Data extracted from a collection
· · ·

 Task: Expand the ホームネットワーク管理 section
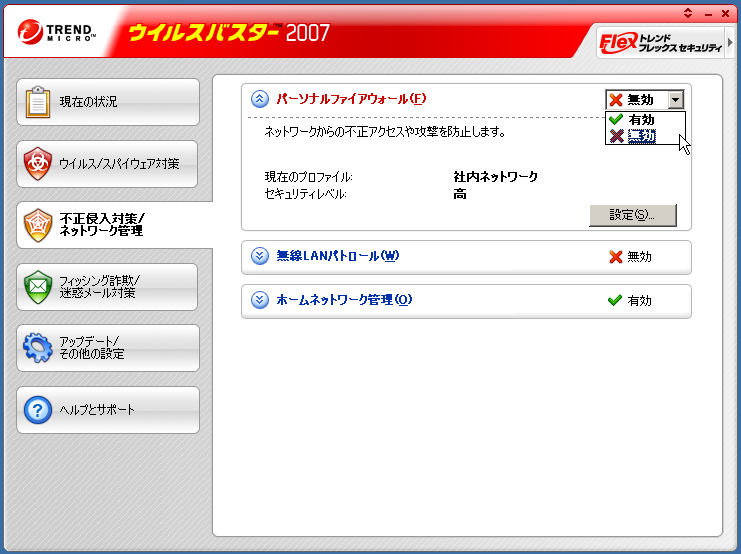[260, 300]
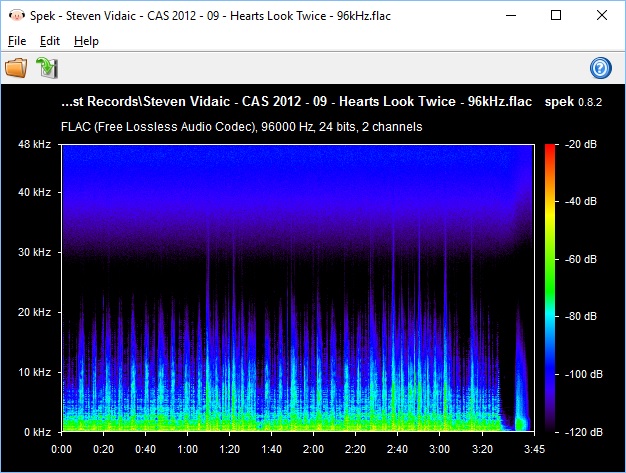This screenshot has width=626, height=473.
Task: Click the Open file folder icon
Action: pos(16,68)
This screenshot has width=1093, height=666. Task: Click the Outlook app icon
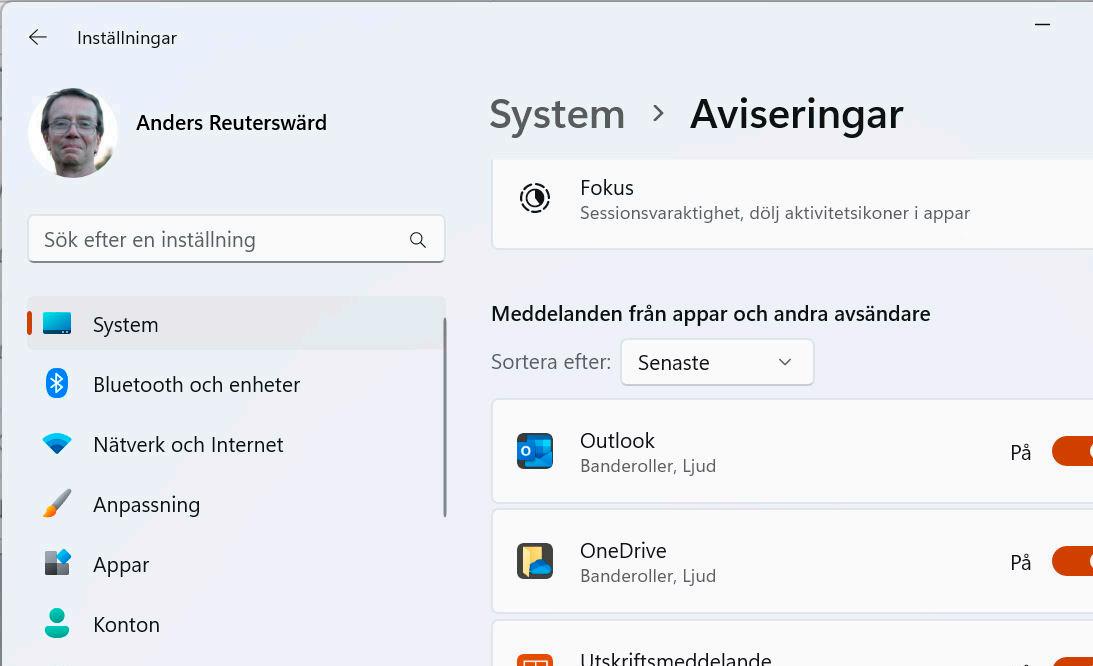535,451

· · ·

■ What you have to do
Reproduce the data verbatim. Do not carry any picture into the copy.

■ Solution for this task
 Task: Expand the ホームネットワーク管理 section
[260, 300]
This screenshot has width=626, height=473.
Task: Click the Open file folder icon
Action: pos(16,68)
This screenshot has width=1093, height=666. Task: Click the Outlook app icon
535,451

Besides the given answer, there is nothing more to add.